Two biomedical engineering professors at the University of Arkansas have been awarded $375,000 from the National Science Foundation to study how repeated injuries over time impact the human brain.
Associate professors Kartik Balachandran and Jeffrey Wolchok in the College of Engineering received the grant as part of a three-year project to investigate what happens to the brain when it receives multiple non-severe injuries, such as concussions.
It’s a research area with wide implications, but one that has received little attention from the research community.
“There’s been a lot of importance given to studying severe traumatic brain injuries, but this is an understudied aspect,” Balachandran said. “These injuries may be below the threshold of ‘severe,’ but with repeated injury, that damage can accumulate.
“Everyone has someone they know who has been affected by this kind of injury,” he said. “Whether it’s from the sports field or the battlefield, traumatic brain injuries are a major problem.”
The project focuses on building a “brain on a chip,” a device based on the design of a computer chip, that simulates the blood-brain-barrier, the area between the blood vessels in the brain and the brain itself.
Researchers need to understand what happens to the blood-brain-barrier after an injury to facilitate the development of drugs that can successfully make their way into the brain to treat the injury.
“It’s a miniature version of a blood-brain-barrier that we can impact over and over again and study the results,” Balachandran said. “If we can understand the blood-brain-barrier impairment, it will benefit anybody who’s had a brain injury or concussion.”
Beyond injuries from sports or battle, Balachandran said, the elderly are prone to the type of non-severe brain injuries that would be affected by this research.
“In the aging population we’re seeing more traumatic brain injuries as falls result in head injuries,” Balachandran said. “If we can understand biologically what happens after one and many injuries, we can develop a therapeutic strategy to treat them.”

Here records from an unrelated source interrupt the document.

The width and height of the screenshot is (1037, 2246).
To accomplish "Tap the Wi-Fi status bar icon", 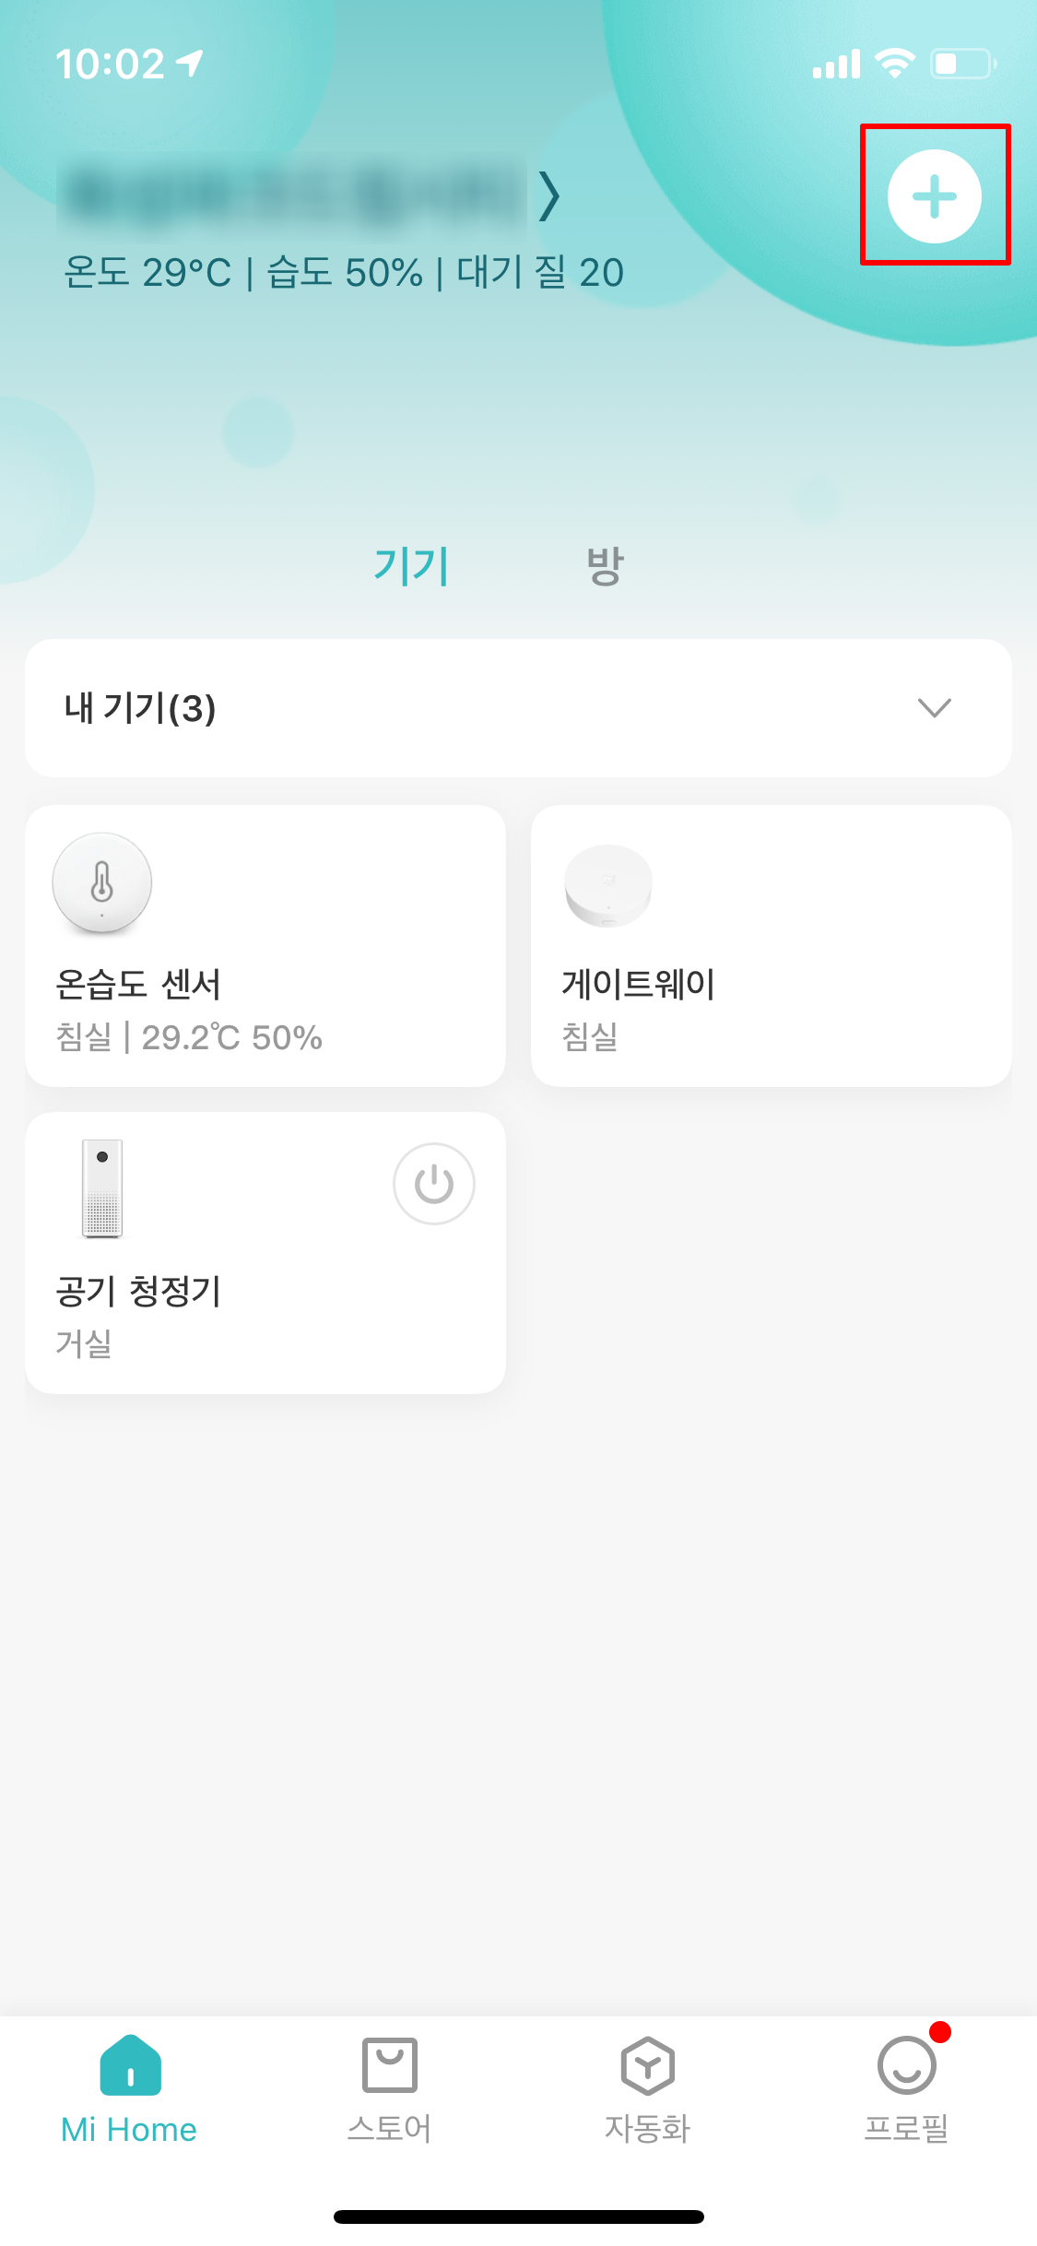I will point(894,63).
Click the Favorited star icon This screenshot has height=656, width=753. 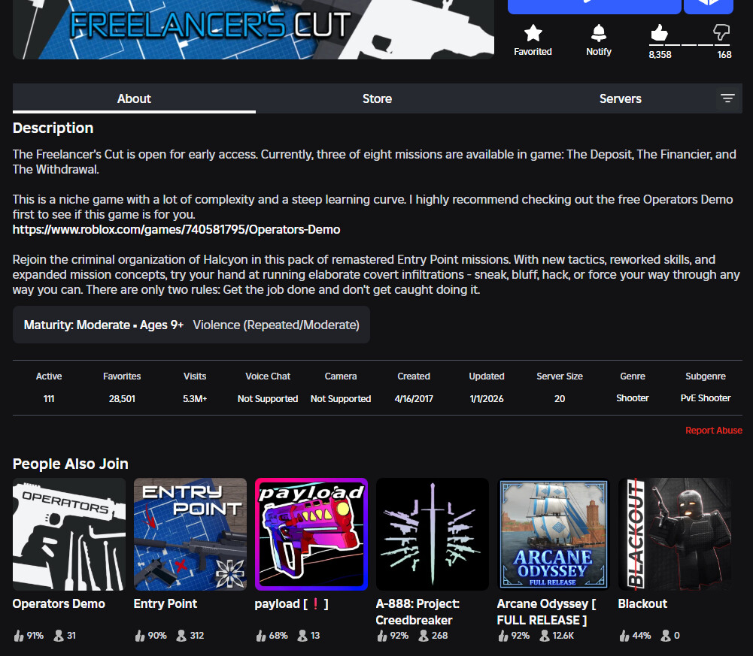click(x=533, y=33)
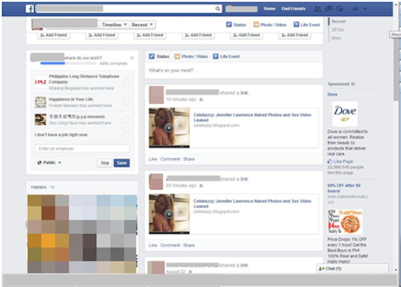Play the video in the first shared post
The height and width of the screenshot is (287, 401).
[169, 127]
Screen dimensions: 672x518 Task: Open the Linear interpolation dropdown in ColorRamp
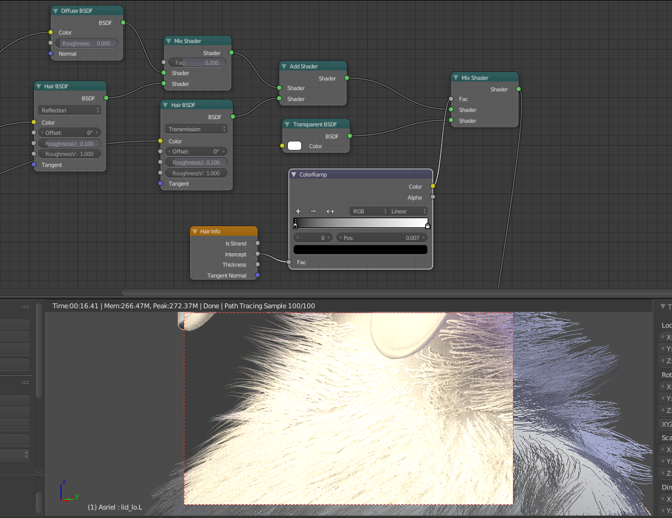(407, 211)
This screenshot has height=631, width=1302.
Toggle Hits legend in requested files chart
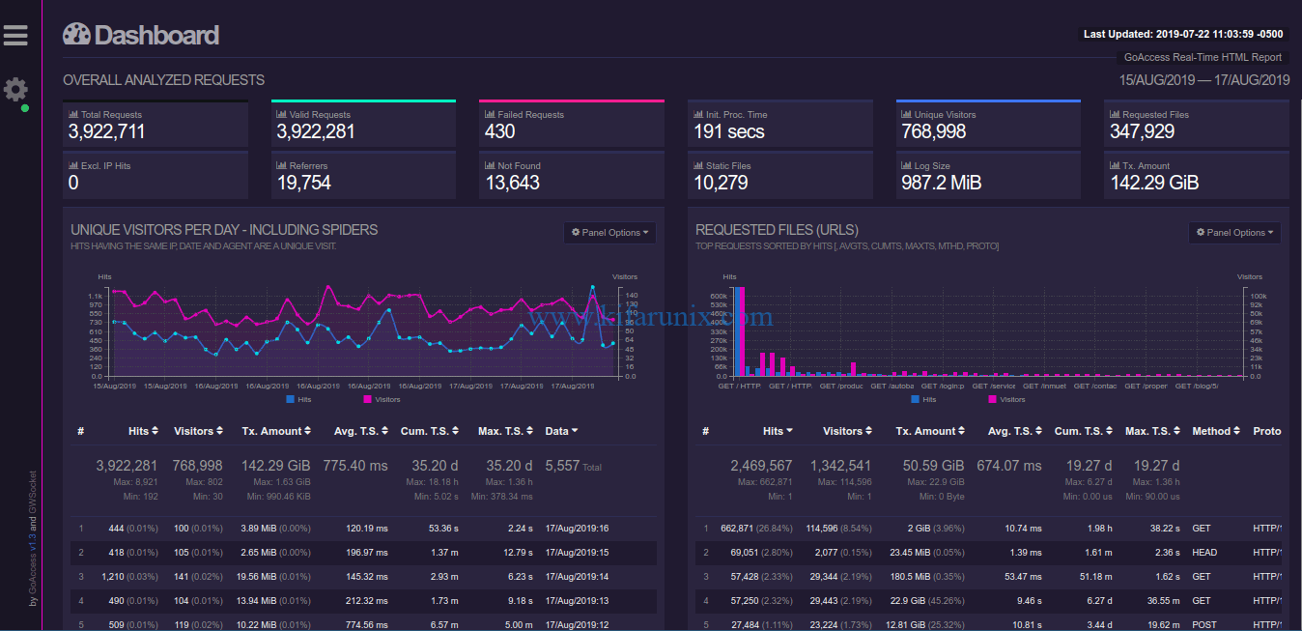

Developing a chip that can accurately imitate the blood-brain-barrier would make the drug testing process much more efficient, Balachandran said.
When pharmaceutical companies need to test the effects of a drug, they often begin at the cellular level, then move up to mice and other animals before eventually testing a refined version of the drug in the human body. The “brain on a chip” would allow researchers to skip many of those steps and study results at a human level immediately.
Funding from the grant will also help support a summer camp to encourage high school students to learn more about biomedical engineering.
“The recruiting of scientists and engineers has always been a challenge for colleges and universities,” Wolchock said. “The camp is intended to create a spark of interest in engineering that we hope will motivate students to pursue higher education.”
The camp is entering its fifth year this summer.
“Receipt of this award by Drs. Balachandran and Wolchok is a testament to not only their collaborative research efforts focused on traumatic brain injury, but also their commitment in ensuring the next generation of scientists and engineers are made aware of contemporary biomedical engineering solutions for understanding and treating an important health issue,” said Raj Rao, professor and department head of biomedical engineering.